→ TASK DETAILS: Quote the entries below word for word, starting with the line that contains "Task: Open playback speed 1x dropdown" and ending with the line that contains "Action: click(529, 396)", both included.

→ SOURCE RECORDS:
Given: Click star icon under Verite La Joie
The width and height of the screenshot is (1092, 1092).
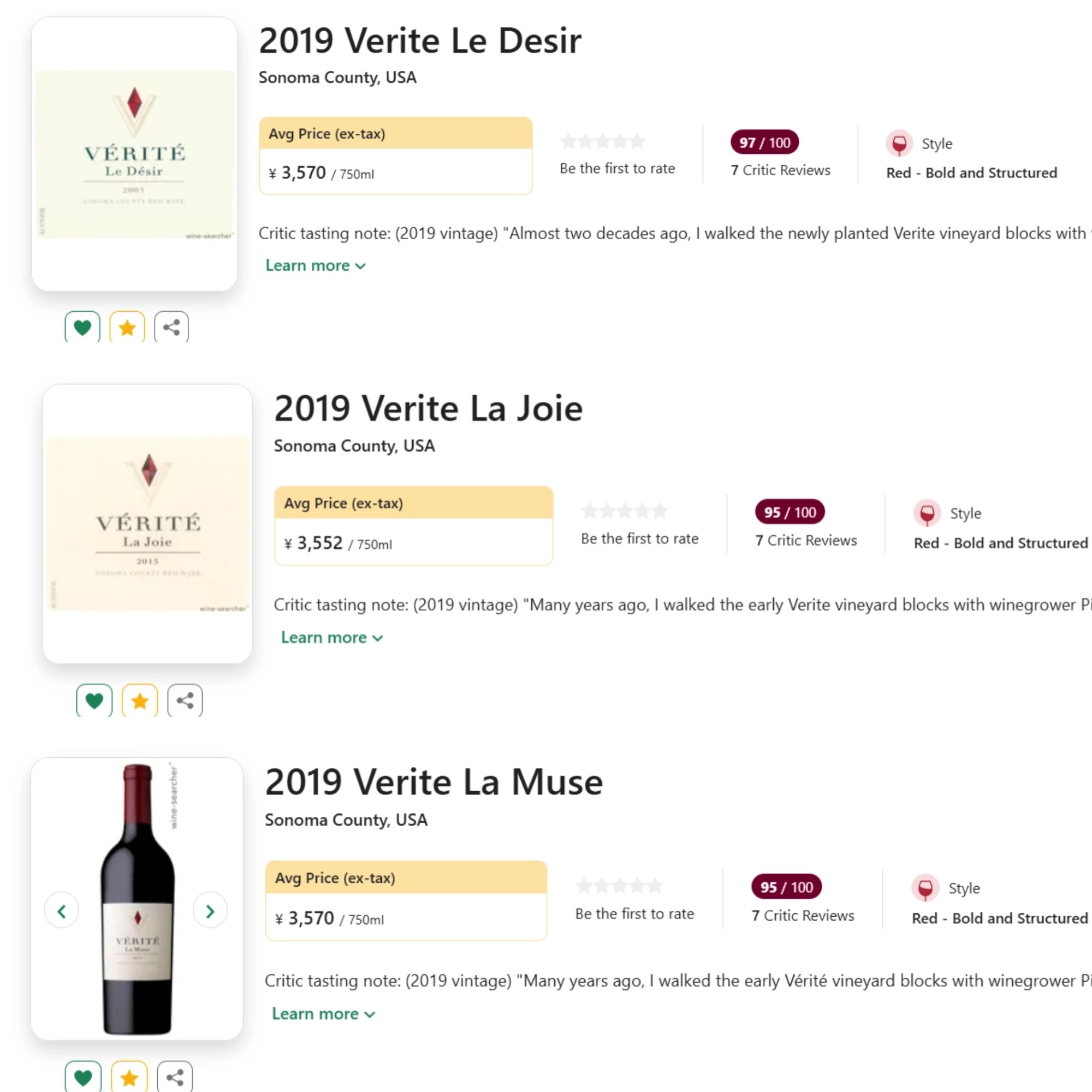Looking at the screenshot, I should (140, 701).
==
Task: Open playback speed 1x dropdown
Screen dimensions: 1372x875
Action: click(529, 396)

→ RESULT:
Task: Open playback speed 1x dropdown
Screen dimensions: 1372x875
Action: click(529, 396)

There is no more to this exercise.